─── Material provided
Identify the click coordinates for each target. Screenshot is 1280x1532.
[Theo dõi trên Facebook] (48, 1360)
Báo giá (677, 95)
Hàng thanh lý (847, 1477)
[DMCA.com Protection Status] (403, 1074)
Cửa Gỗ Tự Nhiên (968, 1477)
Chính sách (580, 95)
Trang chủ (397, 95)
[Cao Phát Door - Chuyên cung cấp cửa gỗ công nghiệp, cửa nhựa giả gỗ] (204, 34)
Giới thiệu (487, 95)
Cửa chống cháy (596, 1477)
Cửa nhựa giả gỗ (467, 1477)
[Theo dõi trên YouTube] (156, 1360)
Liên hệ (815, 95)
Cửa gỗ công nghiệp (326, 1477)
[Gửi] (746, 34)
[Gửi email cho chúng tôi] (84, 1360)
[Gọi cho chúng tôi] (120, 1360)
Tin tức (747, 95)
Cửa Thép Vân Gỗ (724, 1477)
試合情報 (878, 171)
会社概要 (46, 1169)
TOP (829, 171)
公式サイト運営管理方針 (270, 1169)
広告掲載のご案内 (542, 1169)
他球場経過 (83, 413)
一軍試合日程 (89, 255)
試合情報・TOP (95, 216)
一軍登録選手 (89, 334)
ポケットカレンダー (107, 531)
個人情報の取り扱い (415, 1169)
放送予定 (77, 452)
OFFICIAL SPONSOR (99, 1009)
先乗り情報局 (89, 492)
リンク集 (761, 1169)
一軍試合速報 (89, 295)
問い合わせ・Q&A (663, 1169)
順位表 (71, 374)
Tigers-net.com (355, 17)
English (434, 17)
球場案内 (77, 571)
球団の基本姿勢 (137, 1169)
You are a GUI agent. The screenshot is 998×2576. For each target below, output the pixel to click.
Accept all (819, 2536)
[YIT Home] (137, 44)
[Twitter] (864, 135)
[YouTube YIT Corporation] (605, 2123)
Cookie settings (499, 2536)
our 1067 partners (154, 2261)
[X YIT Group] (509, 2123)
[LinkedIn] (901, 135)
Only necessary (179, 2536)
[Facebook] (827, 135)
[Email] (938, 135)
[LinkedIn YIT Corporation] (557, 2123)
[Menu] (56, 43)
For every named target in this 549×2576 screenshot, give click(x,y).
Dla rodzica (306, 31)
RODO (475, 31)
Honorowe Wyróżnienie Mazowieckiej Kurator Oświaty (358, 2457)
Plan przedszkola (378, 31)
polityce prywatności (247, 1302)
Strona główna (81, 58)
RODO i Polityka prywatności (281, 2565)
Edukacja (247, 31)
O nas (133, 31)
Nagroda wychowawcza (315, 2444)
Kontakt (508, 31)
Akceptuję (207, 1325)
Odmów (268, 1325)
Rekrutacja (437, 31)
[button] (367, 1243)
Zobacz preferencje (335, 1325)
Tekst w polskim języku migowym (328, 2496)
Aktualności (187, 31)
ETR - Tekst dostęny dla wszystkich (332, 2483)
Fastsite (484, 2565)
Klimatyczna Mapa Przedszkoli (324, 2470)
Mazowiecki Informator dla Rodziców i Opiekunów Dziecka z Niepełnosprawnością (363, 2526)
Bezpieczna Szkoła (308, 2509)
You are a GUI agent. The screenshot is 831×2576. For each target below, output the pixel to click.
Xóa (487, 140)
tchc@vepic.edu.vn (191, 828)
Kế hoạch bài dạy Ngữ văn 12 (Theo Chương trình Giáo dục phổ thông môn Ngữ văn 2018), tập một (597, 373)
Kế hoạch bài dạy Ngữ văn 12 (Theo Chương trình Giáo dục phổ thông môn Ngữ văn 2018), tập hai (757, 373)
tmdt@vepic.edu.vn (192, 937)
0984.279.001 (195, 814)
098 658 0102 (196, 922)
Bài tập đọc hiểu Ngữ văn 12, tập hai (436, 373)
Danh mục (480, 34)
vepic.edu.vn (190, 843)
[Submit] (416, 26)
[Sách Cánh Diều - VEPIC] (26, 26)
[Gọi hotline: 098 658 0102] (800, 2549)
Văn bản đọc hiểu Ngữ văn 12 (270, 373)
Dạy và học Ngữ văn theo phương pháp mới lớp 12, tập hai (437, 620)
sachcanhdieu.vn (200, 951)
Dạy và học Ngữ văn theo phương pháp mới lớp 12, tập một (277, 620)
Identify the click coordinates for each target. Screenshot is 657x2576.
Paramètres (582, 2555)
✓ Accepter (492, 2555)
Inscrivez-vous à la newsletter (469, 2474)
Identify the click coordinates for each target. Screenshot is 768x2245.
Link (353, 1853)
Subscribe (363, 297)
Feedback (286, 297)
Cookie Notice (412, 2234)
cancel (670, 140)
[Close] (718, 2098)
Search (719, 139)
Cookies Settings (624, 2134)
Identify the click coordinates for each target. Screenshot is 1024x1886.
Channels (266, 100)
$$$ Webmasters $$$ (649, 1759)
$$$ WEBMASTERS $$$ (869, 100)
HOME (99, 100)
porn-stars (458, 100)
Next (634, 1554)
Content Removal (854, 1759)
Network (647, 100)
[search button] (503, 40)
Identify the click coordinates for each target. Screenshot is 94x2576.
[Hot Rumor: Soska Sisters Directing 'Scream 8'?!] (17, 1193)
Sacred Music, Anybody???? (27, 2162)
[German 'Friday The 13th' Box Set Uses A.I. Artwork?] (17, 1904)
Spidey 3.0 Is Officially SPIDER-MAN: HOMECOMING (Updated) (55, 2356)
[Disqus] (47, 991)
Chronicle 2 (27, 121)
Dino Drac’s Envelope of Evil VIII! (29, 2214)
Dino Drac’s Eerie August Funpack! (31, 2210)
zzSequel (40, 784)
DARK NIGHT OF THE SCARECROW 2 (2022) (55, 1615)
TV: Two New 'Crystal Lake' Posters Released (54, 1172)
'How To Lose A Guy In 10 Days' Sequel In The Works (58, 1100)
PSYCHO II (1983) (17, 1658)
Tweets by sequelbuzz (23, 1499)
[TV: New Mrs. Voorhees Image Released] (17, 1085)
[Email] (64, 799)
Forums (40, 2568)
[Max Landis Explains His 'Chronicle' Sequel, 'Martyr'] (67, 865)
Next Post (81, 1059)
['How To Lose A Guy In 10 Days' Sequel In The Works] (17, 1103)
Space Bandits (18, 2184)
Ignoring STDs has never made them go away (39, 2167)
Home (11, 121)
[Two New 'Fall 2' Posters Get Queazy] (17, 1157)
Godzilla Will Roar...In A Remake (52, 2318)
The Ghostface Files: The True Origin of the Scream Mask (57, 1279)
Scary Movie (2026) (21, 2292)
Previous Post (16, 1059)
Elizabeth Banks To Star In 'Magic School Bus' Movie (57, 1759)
──────
Exercise details. If a line falls between the first line of the records and the line containing "[Email] (938, 135)", inclusive, repeat it exactly; leave out all others.

Response for this exercise.
Identify the click coordinates for each target. Screenshot is 1280x1532.
[Theo dõi trên Facebook] (48, 1360)
Báo giá (677, 95)
Hàng thanh lý (847, 1477)
[DMCA.com Protection Status] (403, 1074)
Cửa Gỗ Tự Nhiên (968, 1477)
Chính sách (580, 95)
Trang chủ (397, 95)
[Cao Phát Door - Chuyên cung cấp cửa gỗ công nghiệp, cửa nhựa giả gỗ] (204, 34)
Giới thiệu (487, 95)
Cửa chống cháy (596, 1477)
Cửa nhựa giả gỗ (467, 1477)
[Theo dõi trên YouTube] (156, 1360)
Liên hệ (815, 95)
Cửa gỗ công nghiệp (326, 1477)
[Gửi] (746, 34)
[Gửi email cho chúng tôi] (84, 1360)
[Gọi cho chúng tôi] (120, 1360)
Tin tức (747, 95)
Cửa Thép Vân Gỗ (724, 1477)
試合情報 (878, 171)
会社概要 (46, 1169)
TOP (829, 171)
公式サイト運営管理方針 (270, 1169)
広告掲載のご案内 (542, 1169)
他球場経過 (83, 413)
一軍試合日程 (89, 255)
試合情報・TOP (95, 216)
一軍登録選手 (89, 334)
ポケットカレンダー (107, 531)
個人情報の取り扱い (415, 1169)
放送予定 (77, 452)
OFFICIAL SPONSOR (99, 1009)
先乗り情報局 (89, 492)
リンク集 (761, 1169)
一軍試合速報 (89, 295)
問い合わせ・Q&A (663, 1169)
順位表 (71, 374)
Tigers-net.com (355, 17)
English (434, 17)
球場案内 (77, 571)
球団の基本姿勢 (137, 1169)
You are a GUI agent. The screenshot is 998×2576. For each target below, output the pixel to click.
Accept all (819, 2536)
[YIT Home] (137, 44)
[Twitter] (864, 135)
[YouTube YIT Corporation] (605, 2123)
Cookie settings (499, 2536)
our 1067 partners (154, 2261)
[X YIT Group] (509, 2123)
[LinkedIn] (901, 135)
Only necessary (179, 2536)
[Facebook] (827, 135)
[Email] (938, 135)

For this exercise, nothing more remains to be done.